GithubHelp home page GithubHelp logo

uejb / kafka-connect-solr Goto Github PK

View Code? Open in Web Editor NEW

This project forked from jcustenborder/kafka-connect-solr

0.0 0.0 0.0 168 KB

Kafka Connect connector for writing to Solr.

License: Apache License 2.0

Java 98.37% Shell 1.63%

kafka-connect-solr's Introduction

Introduction

Documentation

Confluent Hub

The SOLR connector is a high speed mechanism for writing data to Apache Solr.

Tip

If you are seeing error messages such as Invalid version (expected 2, but 60) or the data in not in 'javabin' format compare the version of the Solr Server against the version of solrj the connector is compiled with. This error message is most likely due to a version mismatch between the server and solrj. To address this try replacing the solr-solrj-*.jar packaged with the connector with the version that matches the Solr server you are connecting to.

Sink Connectors

Cloud Solr

This connector is used to connect to SolrCloud using the Zookeeper based configuration.

Tip

The target collection for this connector is selected by the topic name. Transformations like the RegexRouter transformation can be used to change the topic name before it is sent to Solr.

Configuration

Authentication

solr.password

The password to use for basic authentication.

Importance: High

Type: Password

Default Value: [hidden]

solr.username

The username to use for basic authentication.

Importance: High

Type: String

Connection

solr.zookeeper.hosts

Zookeeper hosts that are used to store solr configuration.

Importance: High

Type: List

solr.zookeeper.chroot

Chroot within solr for the zookeeper configuration.

Importance: High

Type: String

Indexing

solr.delete.documents.enabled

Flag to determine if the connector should delete documents. General practice in Kafka is to treat a record that contains a key with a null value as a delete.

Importance: Medium

Type: Boolean

Default Value: true

solr.commit.within

Configures Solr UpdaterRequest for a commit within the requested number of milliseconds. -1 disables the commit within setting and relies on the standard Solr commit setting.

Importance: Low

Type: Int

Default Value: -1

Examples

Drop Topic prefix

In this example each record has an incoming topic name prefixed with solr-. Assuming that our topic is solr-customer the following example will strip the prefix of solr- allowing us to write to the collection named customer. This is accomplished by using the RegexRouter transformation that is bundled with Apache Kafka.

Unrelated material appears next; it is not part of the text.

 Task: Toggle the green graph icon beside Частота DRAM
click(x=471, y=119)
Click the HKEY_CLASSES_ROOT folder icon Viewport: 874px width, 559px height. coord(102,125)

Select one of the following configuration methods based on how you have deployed Kafka Connect. Distributed Mode will the the JSON / REST examples. Standalone mode will use the properties based example.

Distributed Mode Json
{
  "name" : "cloudSolrSinkConnector1",
  "config" : {
    "connector.class" : "com.github.jcustenborder.kafka.connect.solr.CloudSolrSinkConnector",
    "tasks.max" : "1",
    "topics" : "topic1,topic2,topic3",
    "solr.zookeeper.hosts" : "zookeeper.example.com:2181",
    "solr.username" : "freddy",
    "solr.password" : "password12345",
    "transforms" : "dropPrefix",
    "transforms.dropPrefix.type" : "org.apache.kafka.connect.transforms.RegexRouter",
    "transforms.dropPrefix.regex" : "solr-(.*)",
    "transforms.dropPrefix.replacement" : "$1"
  }
}
Standalone Mode Properties
connector.class=com.github.jcustenborder.kafka.connect.solr.CloudSolrSinkConnector
tasks.max=1
topics=topic1,topic2,topic3
solr.zookeeper.hosts=zookeeper.example.com:2181
solr.username=freddy
solr.password=password12345
transforms=dropPrefix
transforms.dropPrefix.type=org.apache.kafka.connect.transforms.RegexRouter
transforms.dropPrefix.regex=solr-(.*)
transforms.dropPrefix.replacement=$1
Standard

This example will connect to a Solr Cloud cluster without authentication.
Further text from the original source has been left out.